Pain-Free Data Science Tutorial: Principal Components Analysis

PCA is a much-used and poorly understood way of reducing the number of features in your analysis. At this year's PyBay, I gave a lecture on the intuition behind PCA. What drew me to this lecture was the challenge of explaining something that appears mathematically intimidating in a more accessible way. 

You can look through for the lesson, but what I enjoyed about designing this talk was actively trying to stay away from equations and code. It's easy to fall back on yet another python tutorial or yet another linear algebra explanation. Let's be honest, most newcomers to data science will often apply tools like PCA without fully understanding what it does and why. Most will tell you the following: 

1) You reduce dimensions the same way you do feature selection, but without 'losing information' (whatever that means!)
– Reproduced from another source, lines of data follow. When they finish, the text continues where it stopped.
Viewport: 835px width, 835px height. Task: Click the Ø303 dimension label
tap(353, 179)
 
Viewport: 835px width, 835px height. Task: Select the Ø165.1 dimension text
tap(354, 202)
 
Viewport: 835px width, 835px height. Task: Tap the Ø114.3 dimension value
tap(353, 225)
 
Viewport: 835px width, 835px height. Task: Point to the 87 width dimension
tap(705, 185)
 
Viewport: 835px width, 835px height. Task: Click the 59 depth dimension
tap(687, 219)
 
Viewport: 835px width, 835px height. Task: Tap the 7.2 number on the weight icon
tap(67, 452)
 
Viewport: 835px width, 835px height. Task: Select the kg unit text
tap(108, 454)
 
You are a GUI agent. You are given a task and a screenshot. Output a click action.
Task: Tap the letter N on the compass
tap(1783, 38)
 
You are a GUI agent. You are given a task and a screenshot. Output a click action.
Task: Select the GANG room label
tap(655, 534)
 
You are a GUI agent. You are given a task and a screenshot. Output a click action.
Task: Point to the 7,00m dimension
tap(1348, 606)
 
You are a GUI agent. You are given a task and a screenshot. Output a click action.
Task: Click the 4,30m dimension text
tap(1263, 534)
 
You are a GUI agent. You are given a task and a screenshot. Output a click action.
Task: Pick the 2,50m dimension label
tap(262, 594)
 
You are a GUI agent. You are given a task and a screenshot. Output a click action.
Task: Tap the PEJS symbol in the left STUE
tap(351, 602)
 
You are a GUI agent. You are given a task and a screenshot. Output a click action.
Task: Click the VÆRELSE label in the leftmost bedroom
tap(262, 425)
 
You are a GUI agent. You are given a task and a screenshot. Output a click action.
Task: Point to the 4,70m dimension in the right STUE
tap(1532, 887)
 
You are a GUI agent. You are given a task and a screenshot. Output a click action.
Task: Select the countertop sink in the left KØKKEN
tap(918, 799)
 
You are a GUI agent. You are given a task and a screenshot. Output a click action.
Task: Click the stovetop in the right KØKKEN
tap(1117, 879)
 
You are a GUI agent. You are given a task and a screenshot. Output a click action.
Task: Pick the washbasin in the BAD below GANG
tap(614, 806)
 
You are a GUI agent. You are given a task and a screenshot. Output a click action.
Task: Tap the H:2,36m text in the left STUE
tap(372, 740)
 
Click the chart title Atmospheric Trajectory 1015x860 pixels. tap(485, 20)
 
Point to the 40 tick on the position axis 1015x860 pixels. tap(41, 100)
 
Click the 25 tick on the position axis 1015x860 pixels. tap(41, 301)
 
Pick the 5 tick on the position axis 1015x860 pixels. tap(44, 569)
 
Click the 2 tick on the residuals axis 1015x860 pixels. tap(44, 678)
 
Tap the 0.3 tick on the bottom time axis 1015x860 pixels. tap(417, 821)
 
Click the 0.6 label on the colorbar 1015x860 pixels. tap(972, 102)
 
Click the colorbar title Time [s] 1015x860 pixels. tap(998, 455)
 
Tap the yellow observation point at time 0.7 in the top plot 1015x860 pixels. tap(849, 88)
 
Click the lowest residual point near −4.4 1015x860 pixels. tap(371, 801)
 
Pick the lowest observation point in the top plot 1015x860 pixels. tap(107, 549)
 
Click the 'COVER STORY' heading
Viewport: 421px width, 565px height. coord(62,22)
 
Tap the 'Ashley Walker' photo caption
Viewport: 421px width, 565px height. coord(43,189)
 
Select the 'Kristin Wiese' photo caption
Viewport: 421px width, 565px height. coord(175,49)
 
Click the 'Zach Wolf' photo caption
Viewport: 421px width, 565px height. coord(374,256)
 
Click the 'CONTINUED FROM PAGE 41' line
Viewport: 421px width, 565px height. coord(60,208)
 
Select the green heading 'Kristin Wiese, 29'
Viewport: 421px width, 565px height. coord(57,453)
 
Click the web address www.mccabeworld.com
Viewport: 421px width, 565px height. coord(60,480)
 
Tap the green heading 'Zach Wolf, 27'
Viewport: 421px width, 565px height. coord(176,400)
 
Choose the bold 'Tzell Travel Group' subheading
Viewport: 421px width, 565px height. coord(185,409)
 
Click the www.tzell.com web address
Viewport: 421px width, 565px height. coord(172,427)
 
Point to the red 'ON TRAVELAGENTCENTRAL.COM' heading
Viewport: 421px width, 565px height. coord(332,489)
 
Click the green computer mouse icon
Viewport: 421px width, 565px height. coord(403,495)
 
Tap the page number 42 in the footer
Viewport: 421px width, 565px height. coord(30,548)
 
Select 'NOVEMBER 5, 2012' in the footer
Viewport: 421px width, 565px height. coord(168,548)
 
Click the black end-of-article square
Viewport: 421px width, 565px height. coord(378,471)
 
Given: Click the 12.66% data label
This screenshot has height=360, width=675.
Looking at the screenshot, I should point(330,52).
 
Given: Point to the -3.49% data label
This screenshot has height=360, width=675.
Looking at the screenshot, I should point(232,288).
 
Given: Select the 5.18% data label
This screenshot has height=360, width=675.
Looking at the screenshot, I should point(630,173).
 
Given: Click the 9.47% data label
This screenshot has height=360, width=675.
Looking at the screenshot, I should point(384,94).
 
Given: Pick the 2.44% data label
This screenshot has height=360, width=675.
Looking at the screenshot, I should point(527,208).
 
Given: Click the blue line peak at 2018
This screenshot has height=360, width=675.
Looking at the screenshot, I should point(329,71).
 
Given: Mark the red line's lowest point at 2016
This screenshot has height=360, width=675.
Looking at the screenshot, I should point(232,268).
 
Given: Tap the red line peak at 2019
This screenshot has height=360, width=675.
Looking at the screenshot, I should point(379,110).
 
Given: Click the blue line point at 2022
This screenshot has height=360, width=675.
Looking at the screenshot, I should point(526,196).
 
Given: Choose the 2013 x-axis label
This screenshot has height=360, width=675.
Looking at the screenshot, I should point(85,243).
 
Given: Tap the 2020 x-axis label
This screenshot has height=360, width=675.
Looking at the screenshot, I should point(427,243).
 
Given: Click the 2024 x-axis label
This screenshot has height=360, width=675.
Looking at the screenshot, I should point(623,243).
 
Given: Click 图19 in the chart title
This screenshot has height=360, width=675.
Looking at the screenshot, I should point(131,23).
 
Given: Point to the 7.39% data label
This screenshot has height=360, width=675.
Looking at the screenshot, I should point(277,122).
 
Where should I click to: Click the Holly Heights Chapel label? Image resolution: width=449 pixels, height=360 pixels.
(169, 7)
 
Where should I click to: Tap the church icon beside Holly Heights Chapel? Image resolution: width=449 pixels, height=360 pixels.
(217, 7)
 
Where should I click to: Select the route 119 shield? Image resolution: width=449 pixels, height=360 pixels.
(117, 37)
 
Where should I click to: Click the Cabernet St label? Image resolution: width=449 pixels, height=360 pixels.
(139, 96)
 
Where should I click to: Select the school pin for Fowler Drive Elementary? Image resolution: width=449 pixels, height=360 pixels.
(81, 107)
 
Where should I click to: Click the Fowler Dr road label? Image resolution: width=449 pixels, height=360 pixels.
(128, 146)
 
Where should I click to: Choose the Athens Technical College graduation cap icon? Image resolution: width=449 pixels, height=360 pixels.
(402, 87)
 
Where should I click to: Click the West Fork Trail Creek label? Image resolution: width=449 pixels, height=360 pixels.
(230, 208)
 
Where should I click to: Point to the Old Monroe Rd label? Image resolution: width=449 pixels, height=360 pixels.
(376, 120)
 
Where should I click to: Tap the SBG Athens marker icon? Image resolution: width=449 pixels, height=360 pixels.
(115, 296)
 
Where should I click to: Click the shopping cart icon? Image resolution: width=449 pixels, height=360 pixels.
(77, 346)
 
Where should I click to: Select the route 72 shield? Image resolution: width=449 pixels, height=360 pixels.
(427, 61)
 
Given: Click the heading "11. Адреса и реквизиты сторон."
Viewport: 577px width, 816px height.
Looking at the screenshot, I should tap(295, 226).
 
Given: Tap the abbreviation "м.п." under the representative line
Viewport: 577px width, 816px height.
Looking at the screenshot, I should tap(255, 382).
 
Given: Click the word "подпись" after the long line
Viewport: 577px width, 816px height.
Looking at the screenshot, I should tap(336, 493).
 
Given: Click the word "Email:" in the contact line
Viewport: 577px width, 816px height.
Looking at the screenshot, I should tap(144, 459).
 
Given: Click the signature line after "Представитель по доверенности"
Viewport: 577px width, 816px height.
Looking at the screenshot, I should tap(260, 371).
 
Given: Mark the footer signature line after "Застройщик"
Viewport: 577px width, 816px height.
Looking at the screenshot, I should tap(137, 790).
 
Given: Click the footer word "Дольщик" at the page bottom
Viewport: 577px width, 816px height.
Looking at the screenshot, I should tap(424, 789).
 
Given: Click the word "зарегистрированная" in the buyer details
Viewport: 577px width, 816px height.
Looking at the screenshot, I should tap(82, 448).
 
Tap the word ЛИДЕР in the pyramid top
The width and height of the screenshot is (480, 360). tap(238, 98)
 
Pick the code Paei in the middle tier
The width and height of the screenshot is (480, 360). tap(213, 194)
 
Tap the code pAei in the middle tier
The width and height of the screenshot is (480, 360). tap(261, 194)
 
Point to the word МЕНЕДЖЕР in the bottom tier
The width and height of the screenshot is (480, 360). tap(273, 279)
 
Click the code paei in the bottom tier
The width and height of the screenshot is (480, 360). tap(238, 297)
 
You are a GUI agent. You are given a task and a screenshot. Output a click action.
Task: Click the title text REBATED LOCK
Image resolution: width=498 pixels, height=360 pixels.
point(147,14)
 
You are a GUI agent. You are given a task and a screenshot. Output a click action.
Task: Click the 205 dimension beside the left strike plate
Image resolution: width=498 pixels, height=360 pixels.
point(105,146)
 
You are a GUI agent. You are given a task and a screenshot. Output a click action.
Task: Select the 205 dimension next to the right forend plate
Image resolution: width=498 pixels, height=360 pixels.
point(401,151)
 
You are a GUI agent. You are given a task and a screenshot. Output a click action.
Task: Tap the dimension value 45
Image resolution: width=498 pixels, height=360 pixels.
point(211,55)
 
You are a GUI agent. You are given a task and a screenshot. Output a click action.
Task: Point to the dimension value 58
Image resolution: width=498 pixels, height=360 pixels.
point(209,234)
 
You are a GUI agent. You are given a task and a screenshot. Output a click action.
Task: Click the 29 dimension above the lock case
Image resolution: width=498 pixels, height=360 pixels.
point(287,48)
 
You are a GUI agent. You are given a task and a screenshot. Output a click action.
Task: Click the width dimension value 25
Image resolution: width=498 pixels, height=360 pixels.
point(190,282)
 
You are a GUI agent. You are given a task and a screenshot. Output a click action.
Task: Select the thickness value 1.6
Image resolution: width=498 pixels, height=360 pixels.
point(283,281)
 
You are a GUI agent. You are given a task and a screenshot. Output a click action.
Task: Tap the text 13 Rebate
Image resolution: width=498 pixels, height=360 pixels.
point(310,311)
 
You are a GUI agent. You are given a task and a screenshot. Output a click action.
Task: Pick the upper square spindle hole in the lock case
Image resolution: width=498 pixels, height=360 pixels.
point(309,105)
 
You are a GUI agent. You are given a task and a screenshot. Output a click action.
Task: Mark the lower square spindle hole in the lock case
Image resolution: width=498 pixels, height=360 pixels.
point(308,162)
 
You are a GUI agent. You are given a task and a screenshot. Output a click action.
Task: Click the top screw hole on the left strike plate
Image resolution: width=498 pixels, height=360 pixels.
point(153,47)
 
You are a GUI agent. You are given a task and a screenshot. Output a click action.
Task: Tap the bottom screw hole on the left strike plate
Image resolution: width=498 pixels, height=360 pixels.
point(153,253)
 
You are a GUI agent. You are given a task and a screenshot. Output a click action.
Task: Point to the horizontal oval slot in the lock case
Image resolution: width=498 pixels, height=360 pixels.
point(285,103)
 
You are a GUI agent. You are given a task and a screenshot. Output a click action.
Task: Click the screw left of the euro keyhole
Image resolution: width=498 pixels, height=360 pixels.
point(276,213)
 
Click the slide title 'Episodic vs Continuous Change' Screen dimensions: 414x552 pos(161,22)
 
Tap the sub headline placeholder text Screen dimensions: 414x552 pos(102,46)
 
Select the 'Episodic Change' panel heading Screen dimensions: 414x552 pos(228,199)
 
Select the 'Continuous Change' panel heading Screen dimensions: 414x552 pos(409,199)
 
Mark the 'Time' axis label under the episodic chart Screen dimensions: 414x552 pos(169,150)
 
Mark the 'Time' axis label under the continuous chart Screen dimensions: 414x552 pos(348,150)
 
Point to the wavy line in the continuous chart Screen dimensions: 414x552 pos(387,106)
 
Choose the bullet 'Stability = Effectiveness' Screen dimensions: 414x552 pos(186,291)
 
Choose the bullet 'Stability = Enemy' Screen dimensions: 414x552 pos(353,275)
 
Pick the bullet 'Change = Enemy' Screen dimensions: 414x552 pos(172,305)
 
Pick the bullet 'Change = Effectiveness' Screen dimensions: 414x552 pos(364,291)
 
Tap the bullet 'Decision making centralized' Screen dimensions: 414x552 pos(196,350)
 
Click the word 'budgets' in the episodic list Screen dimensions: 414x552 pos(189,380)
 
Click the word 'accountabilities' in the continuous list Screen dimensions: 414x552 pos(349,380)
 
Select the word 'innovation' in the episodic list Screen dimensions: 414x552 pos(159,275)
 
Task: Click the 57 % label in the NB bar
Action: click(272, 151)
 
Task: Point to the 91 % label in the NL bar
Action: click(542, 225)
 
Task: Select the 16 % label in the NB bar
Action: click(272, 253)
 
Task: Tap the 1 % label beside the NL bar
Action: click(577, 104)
2) You type in a line of code and voila! instant dimensions reduced, and plow ahead with your classification or clustering. 

lda = LDA(n_components=2)
X_train_lda = lda.fit_transform(X_train, y_train)

 

A deeper understanding helps you become a better data scientist. It's easy and tempting to plug and play code, but a good data scientist knows when not to use a tool:

First, a data scientist should understand the appropriate use of dimensionality reduction. In many cases, it's approached incorrectly - a user will say, "I want to project my data down to n dimensions." Instead, check your scree plot for the cumulative percent variance explained with each additional dimension, to make sure you're picking up an adequate amount of variance. 

Second, PCA doesn't change your data. It's just a shift in perspective used to combat the curse of dimensionality. In my talk, I use the example of the duck/rabbit optical illusion to illustrate how a different perspective can make a projection look completely different. 

PCA = Ducks and Bunnies

 

We comprehend dimensionality reduction every day - on our phones, televisions, laptops and movie theaters. All an image is is a 2 dimensional representation of a 3 dimensional image. Think about the picture below - it is clearly three dimensional, but we are clearly able to understand what is imparted, as the third dimension, though useful, is not necessary for our understanding of what the image portrays. In PCA terms. we're able to collapse the data by removing one dimension without sacrificing information: 

 

Finally, it's important to note that you do lose interpretability for a non-data science audience. A simple way to explain it is that you weed out the signal from the noise. However, it's much easier to explain a beta coefficient of a linear model than to explain the eigenvalues that compose the eigenvector of each component. It's quite important to keep that in mind when choosing to perform dimensionality reduction on your model. For people in sensitive data environments (banking or healthcare), you may have to stick to basic feature selection.